## [Required work]
A verbatim transcript of the lines below, starting at the first and ending with the one that holds "Given: Click the hand pan tool icon", is what should be produced.

*** Opening Entries supplied ***

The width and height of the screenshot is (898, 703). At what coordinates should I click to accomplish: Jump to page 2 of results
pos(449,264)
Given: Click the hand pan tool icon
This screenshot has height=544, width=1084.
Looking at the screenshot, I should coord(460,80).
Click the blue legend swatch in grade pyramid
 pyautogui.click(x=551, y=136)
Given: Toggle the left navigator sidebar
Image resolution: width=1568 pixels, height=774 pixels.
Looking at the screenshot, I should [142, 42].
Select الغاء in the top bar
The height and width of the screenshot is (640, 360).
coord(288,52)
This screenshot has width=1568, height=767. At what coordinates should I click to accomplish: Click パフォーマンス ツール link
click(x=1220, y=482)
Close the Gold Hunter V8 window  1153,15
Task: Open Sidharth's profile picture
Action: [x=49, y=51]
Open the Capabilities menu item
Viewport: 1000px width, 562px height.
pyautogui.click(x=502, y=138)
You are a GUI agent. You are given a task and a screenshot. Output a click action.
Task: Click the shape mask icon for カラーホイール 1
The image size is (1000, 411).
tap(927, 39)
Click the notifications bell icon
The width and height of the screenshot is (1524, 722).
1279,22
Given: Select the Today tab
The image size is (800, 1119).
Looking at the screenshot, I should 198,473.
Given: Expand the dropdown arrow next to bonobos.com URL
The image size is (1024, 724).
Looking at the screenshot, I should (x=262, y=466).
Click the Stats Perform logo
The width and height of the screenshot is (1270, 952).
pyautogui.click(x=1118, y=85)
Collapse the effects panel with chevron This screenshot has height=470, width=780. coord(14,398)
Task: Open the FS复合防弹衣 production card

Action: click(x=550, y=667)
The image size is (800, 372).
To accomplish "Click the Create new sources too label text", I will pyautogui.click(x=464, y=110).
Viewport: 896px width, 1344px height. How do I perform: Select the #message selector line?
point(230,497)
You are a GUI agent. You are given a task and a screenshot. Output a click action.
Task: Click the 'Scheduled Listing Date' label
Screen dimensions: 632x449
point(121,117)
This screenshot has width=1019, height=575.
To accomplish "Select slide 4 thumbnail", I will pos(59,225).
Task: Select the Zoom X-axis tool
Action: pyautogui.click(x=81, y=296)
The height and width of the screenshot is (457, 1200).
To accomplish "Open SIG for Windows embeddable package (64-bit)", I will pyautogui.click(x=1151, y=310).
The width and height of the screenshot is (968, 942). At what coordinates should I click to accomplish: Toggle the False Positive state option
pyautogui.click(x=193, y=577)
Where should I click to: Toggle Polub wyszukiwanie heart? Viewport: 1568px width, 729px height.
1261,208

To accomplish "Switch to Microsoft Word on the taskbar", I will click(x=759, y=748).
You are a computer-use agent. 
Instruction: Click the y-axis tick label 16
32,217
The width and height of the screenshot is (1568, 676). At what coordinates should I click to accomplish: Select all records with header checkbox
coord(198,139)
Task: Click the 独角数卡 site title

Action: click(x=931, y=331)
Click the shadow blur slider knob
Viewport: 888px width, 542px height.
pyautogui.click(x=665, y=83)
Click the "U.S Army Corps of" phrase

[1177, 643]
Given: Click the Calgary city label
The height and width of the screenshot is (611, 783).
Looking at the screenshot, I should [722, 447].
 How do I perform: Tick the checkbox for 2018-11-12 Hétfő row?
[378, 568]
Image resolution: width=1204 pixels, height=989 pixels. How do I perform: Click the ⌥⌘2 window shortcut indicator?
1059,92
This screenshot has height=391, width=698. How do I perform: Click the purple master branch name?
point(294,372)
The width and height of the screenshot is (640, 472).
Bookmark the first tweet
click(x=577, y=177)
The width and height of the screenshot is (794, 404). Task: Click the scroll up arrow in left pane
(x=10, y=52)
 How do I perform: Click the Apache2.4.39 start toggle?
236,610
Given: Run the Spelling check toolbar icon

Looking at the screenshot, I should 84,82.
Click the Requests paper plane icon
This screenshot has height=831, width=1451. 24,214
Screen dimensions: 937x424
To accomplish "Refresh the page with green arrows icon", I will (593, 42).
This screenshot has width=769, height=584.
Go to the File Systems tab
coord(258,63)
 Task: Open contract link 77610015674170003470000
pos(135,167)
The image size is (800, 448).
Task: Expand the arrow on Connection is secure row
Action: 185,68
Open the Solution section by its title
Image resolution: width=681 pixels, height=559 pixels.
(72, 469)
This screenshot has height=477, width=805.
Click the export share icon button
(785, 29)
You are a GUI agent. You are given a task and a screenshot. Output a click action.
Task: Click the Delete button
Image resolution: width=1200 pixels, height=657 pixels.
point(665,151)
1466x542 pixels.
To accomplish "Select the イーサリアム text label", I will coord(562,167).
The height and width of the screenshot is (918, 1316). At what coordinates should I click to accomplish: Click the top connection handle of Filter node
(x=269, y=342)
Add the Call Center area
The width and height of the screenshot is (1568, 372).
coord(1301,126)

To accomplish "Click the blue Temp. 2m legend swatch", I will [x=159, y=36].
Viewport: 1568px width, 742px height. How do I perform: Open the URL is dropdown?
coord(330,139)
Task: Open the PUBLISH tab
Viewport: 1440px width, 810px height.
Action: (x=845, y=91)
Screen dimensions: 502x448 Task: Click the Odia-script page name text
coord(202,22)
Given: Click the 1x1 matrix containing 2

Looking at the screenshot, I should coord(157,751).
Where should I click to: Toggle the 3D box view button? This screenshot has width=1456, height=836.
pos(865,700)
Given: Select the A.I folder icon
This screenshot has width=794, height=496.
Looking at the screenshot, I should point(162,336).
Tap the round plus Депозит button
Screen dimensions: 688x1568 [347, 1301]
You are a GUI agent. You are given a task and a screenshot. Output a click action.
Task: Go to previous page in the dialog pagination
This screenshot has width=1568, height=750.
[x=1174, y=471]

*** Closing Entries supplied ***

## [Exercise response]
The width and height of the screenshot is (898, 703). At what coordinates should I click to accomplish: Jump to page 2 of results
pos(449,264)
Given: Click the hand pan tool icon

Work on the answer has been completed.